* **Task to complete**:
Leave out every picture, and return exactly the lines from the line containing "Given: Click the" through the end of the records below, both inclusive.
[Dataset content — start]
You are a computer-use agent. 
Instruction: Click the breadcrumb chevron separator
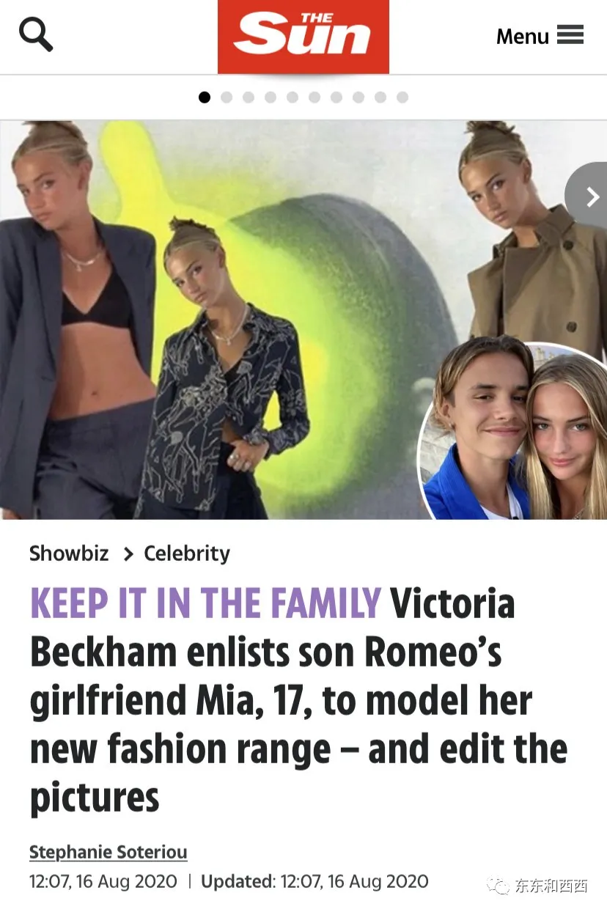128,554
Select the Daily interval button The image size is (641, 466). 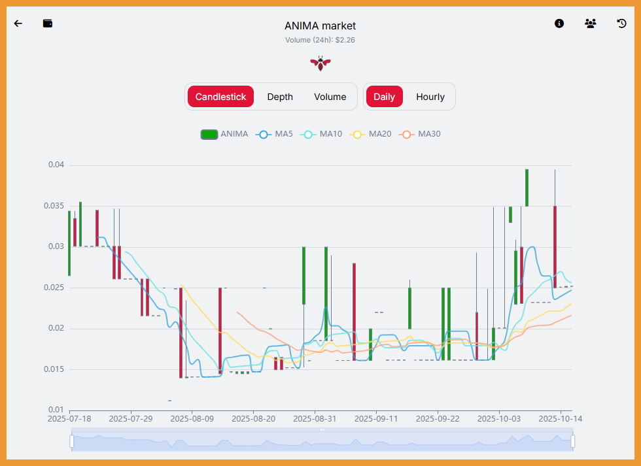pyautogui.click(x=384, y=97)
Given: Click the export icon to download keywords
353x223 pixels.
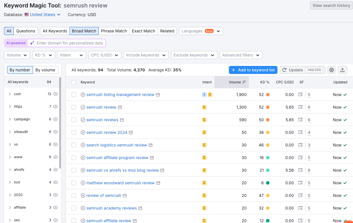Looking at the screenshot, I should (342, 70).
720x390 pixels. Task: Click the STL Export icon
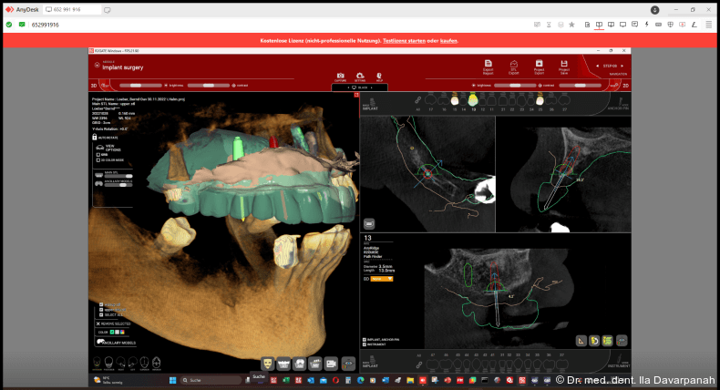[513, 65]
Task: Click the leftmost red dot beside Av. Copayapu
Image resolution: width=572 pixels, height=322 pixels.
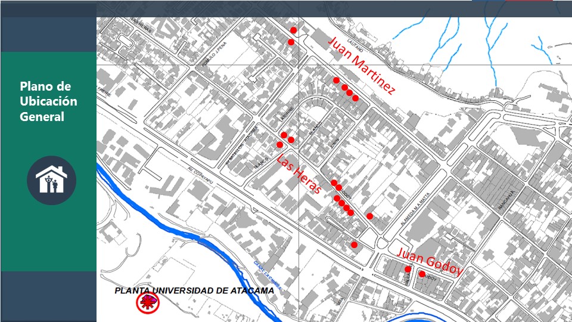Action: [x=279, y=144]
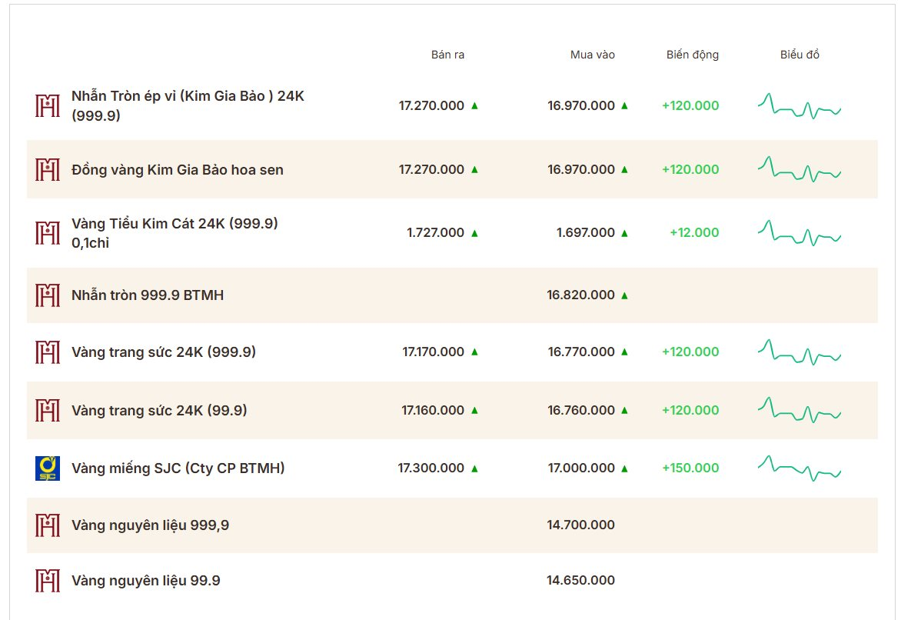Click the logo next to "Vàng nguyên liệu 999,9"
This screenshot has height=620, width=901.
point(47,525)
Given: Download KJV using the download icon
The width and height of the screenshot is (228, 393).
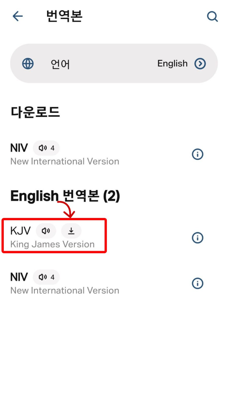Looking at the screenshot, I should tap(71, 230).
[Dataset content — finish]
* **Result**:
Given: Click the export icon to download keywords
353x223 pixels.
Looking at the screenshot, I should (342, 70).
720x390 pixels. Task: Click the STL Export icon
[513, 65]
Task: Click the leftmost red dot beside Av. Copayapu
Image resolution: width=572 pixels, height=322 pixels.
Action: [x=279, y=144]
Click the logo next to "Vàng nguyên liệu 999,9"
This screenshot has height=620, width=901.
point(47,525)
Given: Download KJV using the download icon
The width and height of the screenshot is (228, 393).
Looking at the screenshot, I should tap(71, 230).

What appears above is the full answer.